Houston Community News >> Chinese Stocks Sharpest Decline in 3 Months
6/4/2007 SHANGHAI- Chinese
share prices tumbled 8.26 per cent Monday for the sharpest drop in more than
three months on concerns the authorities will take more measures to cool a
speculative frenzy, dealers said.
The market was reeling from a decision by the government in the middle of last
week to triple stamp duty on stock transactions to 0.3 per cent, and fears
persisted about what other steps the authorities might have in store.
“There had been need for a correction and the increase in the stamp duty tax
proved to be the straw that broke the camel’s back,” said Deng Hongguang, a
Shanghai-based analyst with Orient Securities.
Monday’s massive sell-off was the worst since February 27, when stocks plunged
8.84 per cent in the biggest downturn in a decade and sparked off a round of
turmoil on the global equity markets.
While the February drop triggered panic in stock markets around the globe,
Monday’s plunge in China shares met with a relatively muted response in Asian
markets, with Australia and South Korea reaching new highs.
At the same time, Monday’s losses only take the record-breaking markets back to
levels seen in mid-April, leaving plenty of room for further falls if investors
prefer safety and so take their profits.
The benchmark Shanghai Composite Index, which covers both A- and B-shares listed
on the Shanghai Stock Exchange, ended down 330.34 points at 3,670.40 after
trading between 3,659.09 and 3,987.27. Turnover narrowed very sharply too, at
145.98 billion yuan (19 billion dollars) from 228.35 billion yuan Friday.

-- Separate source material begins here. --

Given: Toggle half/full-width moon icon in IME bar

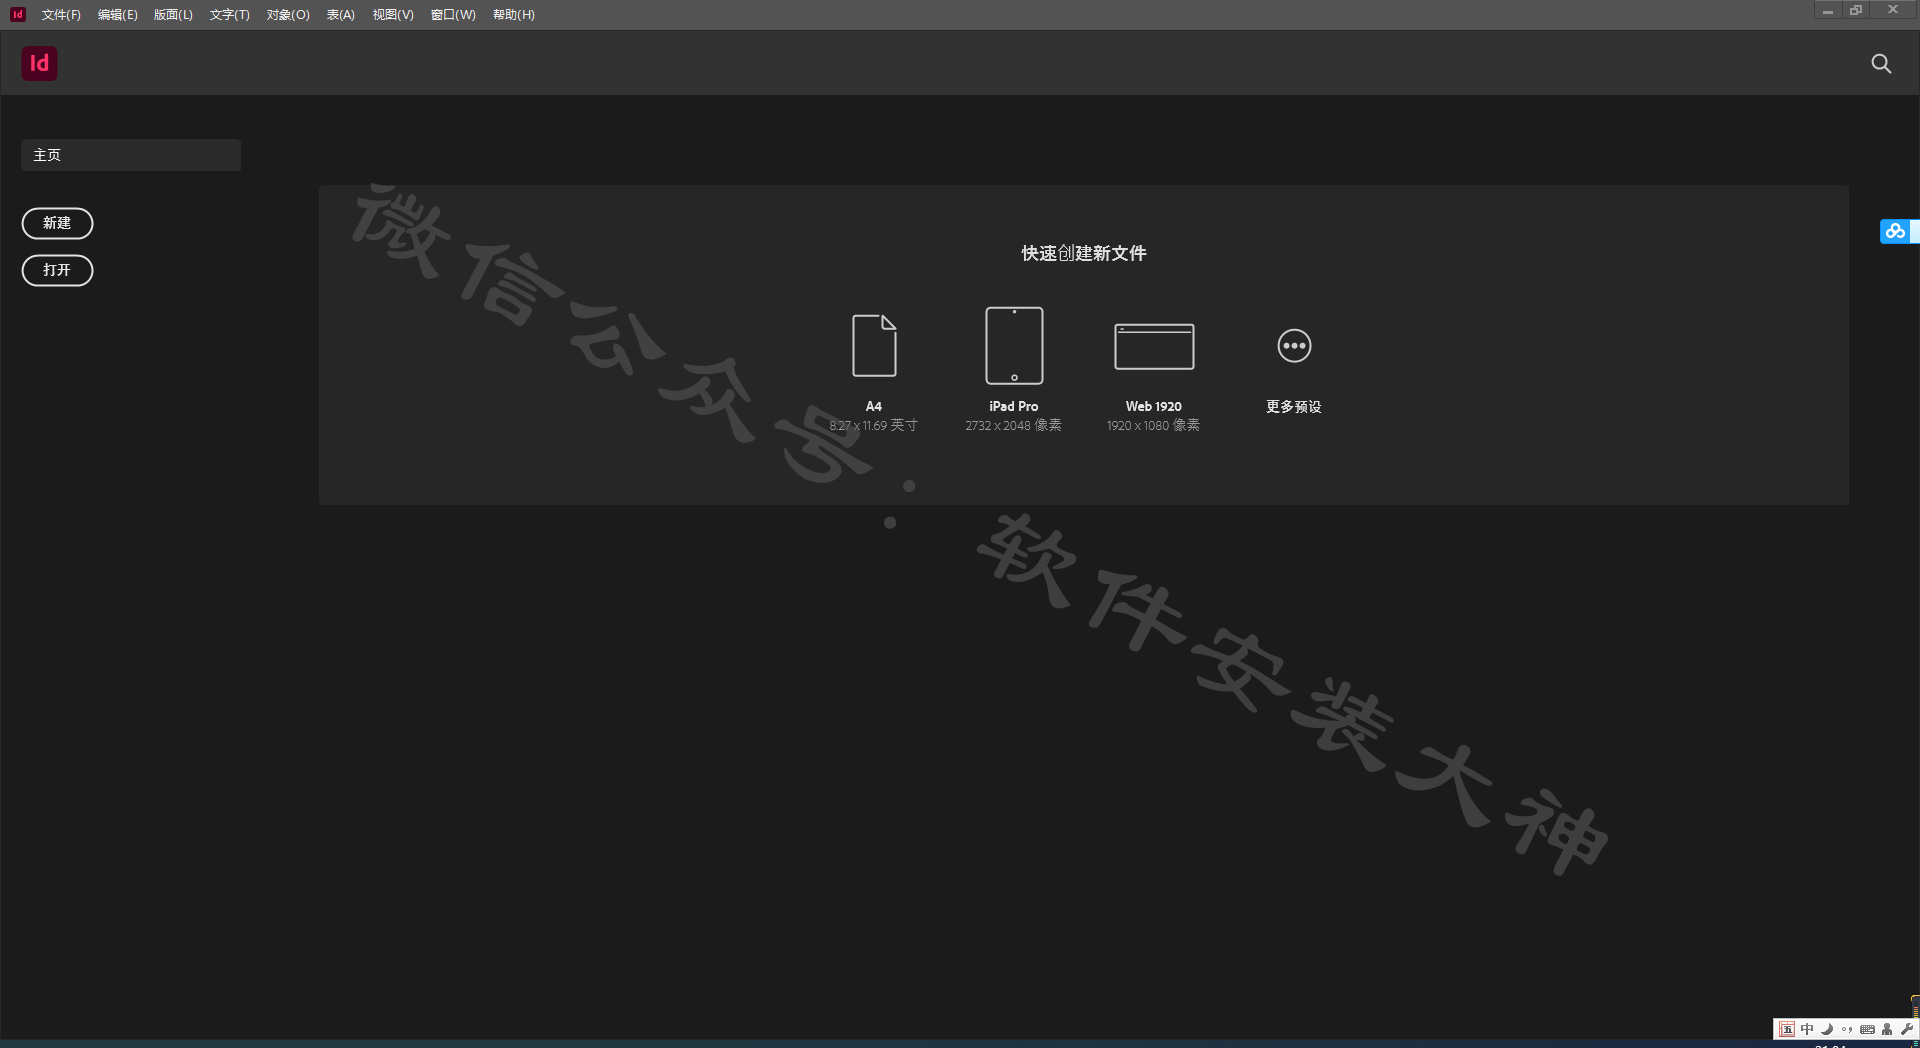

The Shanghai A-share Index lost 346.70 points at 3,850.38 on turnover of 143
billion yuan and the Shenzhen A-share Index was down 93.28 points at 1,088.16 on
turnover of 72.65 billion yuan.
The yuan ended the day at 7.6503 against US dollar, down from the previous
finish of 7.6460. The government announcement of the hike in the stamp duty last
week prompted a 6.5 per cent fall in the Shanghai Composite index on Wednesday.
The market clawed back some ground the day after but on Friday rumors of new
government cooling measures began to circulate including speculation of a
dreaded capital gains tax leading to further losses.
“Prior to the increase in the stamp tax, finance ministry officials had said it
would not happen in the short-term,” said Wu Dazhong, a Shenzhen-based analyst
with Shenyin Wanguo Securities. “With that experience in fresh memory, investors
see denials of an impending capital gains tax as almost a confirmation that it
will probably happen.”
Monday morning the government tried to focus investors on longer-term prospects,
with three front-page editorials in official securities newspapers reassuring
that the long-term uptrend was intact despite the stamp duty hike.
“The adjustment in the stamp tax is just a ripple in the markets and it will not
change the positive and stable development trend. The policy has changed but the
trend does not,” the Shanghai Securities News said.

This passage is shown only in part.